* Your goal
Leaving out all pictures, copy the lines below exactly, from the line with "800x619 pixels. How" to the last line, both ends included.

* Data shown
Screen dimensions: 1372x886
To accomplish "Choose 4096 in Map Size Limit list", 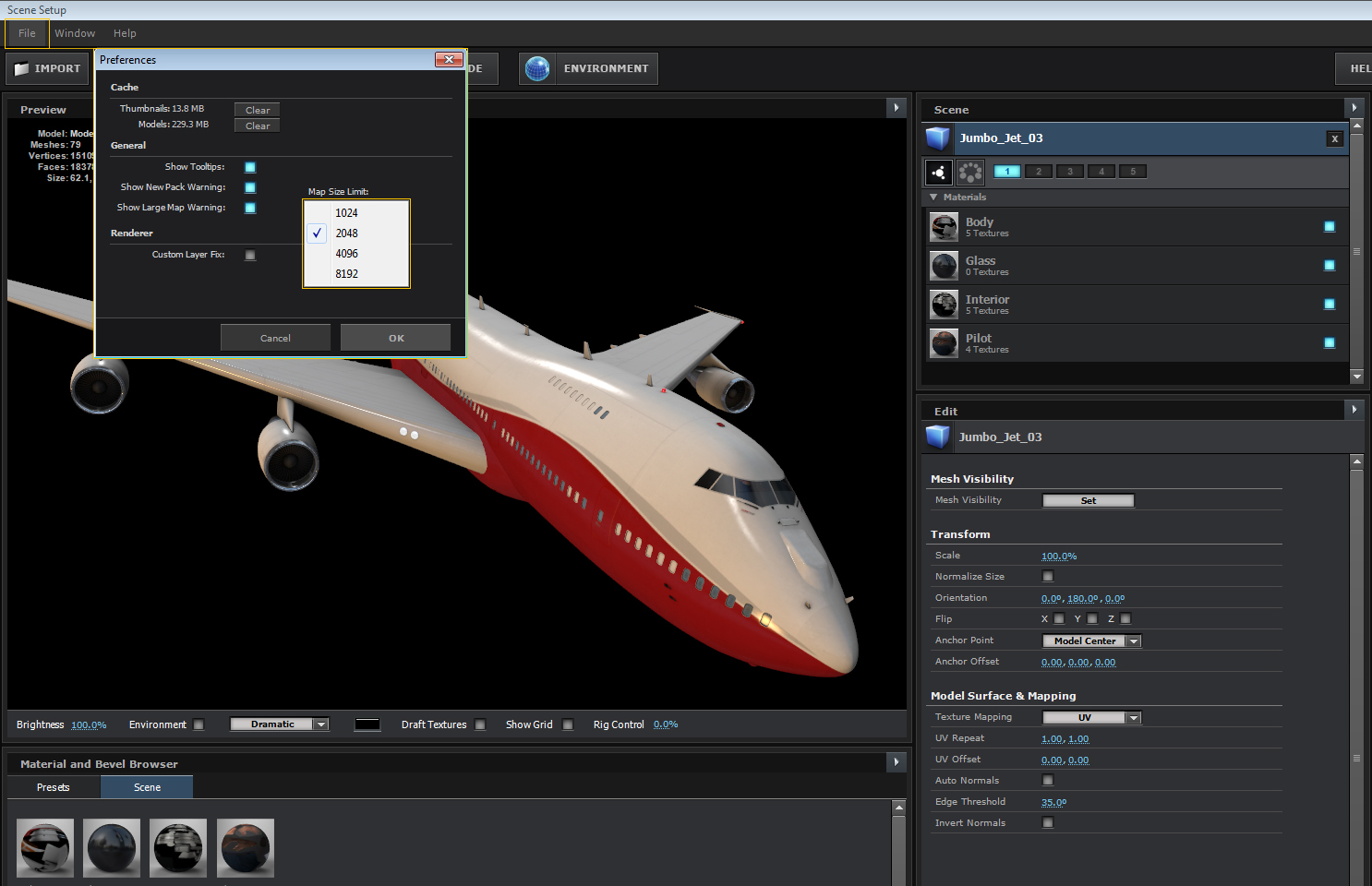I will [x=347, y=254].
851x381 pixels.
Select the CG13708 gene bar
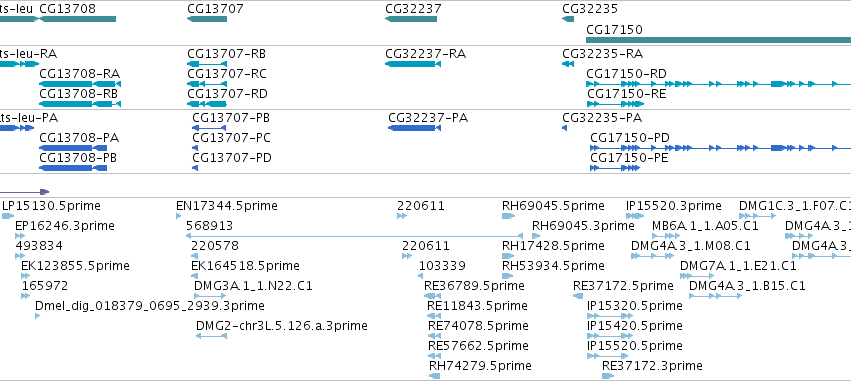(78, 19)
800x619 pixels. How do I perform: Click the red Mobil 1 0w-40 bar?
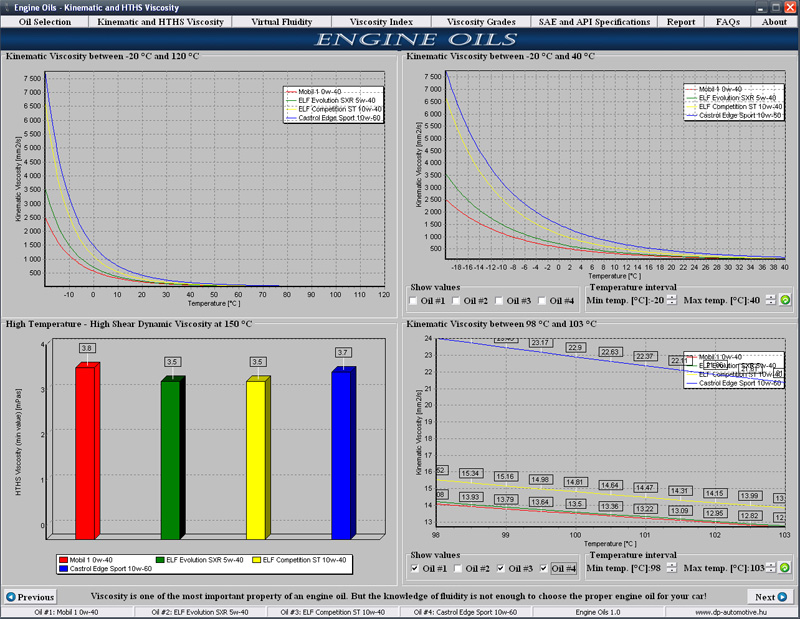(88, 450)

* Written answer
800x619 pixels. How do I perform: Click the red Mobil 1 0w-40 bar?
(88, 450)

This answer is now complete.